◆ TESTO DEL DOCUMENTO
'''
Sbarchi ininterrotti al porto

Sbarchi ininterrotti al porto PORTOPALO - Il flusso di sbarchi non si arresta. Ieri altri 56 immigrati sono approdati al porto. Tra di loro anche quattro donne (una eritrea e tre etiopi) e due bambini di sei e quattro anni d'età, entrambi in buone condizioni. Proverrebbero dal Corno d'Africa. Per otto di loro si è reso necessario il ricovero ospedaliero, come conferma il dottor Tino Di Rosolini. "Dai controlli - afferma il medico del 118 - per otto di loro è stato disposto il ricovero. Presentavano patologie distorsive, traumatiche e venose. Le condizioni degli altri erano sostanzialmente buone, tanto che non si è proceduto al ricovero ospedaliero". Il primo gruppo è stato intercettato dalla Guardia Costiera, mentre per il secondo gruppo (27 persone) è entrata in azione l'Unità operativa navale di Pozzallo della Guardia di Finanza, dopo una segnalazione della sede operativa di Palermo delle fiamme gialle, come confermato dal luogotenente Sebastiano Campisi, comandante dell'unità operativa navale pozzallese della Gdf. "Un nostro mezzo veloce - afferma il luogotenente Campisi - li ha raggiunti e trasportati a Portopalo. Si presentavano in buone condizioni, non davano l'impressione di gente con giorni di navigazione alle spalle. La matrice, del resto, sembra la stessa dal momento che il barcone è uguale agli altri giunti a Portopalo in questi giorni". Le temperature molto elevate registrate ieri hanno complicato non poco le cose.
'''
◆ COMPITI DA SVOLGERE
a - Quali località geografiche nomina l'articolo sugli sbarchi? Elencale tutte.
b - Queste affermazioni concordano con l'articolo sugli sbarchi? Rispondi sì o no a ciascuna e cita le parole decisive. (i) Ieri sono arrivati al porto 56 immigrati. (ii) Tutti gli immigrati sono stati ricoverati in ospedale. (iii) Il secondo gruppo contava 27 persone.
Il materiale proviene da un'altra fonte.

◆ MATERIALE FORNITO
'''
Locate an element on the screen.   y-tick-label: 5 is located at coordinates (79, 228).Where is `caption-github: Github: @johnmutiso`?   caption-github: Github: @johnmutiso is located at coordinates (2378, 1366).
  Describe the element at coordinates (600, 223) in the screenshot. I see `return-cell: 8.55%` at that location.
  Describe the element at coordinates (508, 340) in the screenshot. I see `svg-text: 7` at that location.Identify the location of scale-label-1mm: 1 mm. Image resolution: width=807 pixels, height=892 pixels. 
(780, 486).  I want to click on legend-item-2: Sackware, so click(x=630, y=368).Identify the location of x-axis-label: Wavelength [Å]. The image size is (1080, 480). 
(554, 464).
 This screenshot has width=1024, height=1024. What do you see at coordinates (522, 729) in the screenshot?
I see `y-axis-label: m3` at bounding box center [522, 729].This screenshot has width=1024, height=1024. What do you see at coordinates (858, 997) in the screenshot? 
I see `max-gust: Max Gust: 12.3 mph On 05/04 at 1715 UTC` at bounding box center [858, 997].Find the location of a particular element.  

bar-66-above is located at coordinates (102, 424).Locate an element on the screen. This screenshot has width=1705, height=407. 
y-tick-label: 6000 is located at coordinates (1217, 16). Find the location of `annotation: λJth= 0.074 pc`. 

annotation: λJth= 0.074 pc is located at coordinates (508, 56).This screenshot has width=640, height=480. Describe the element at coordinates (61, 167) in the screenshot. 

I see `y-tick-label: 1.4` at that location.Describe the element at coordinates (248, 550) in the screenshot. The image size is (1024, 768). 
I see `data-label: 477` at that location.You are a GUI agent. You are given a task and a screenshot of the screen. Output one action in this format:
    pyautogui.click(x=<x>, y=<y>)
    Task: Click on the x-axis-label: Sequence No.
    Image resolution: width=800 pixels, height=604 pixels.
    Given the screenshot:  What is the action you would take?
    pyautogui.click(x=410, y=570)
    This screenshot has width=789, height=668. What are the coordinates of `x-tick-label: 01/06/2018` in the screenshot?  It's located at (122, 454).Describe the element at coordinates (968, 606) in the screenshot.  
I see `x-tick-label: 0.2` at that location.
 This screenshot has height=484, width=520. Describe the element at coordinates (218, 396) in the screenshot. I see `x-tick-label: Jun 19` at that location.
'''
◆ RISPOSTE PER VOCE
a - Portopalo, Corno d'Africa, Pozzallo, Palermo.

b -
(i) Sì: "Ieri altri 56 immigrati sono approdati al porto."
(ii) No: "per otto di loro è stato disposto il ricovero."
(iii) Sì: "per il secondo gruppo (27 persone)"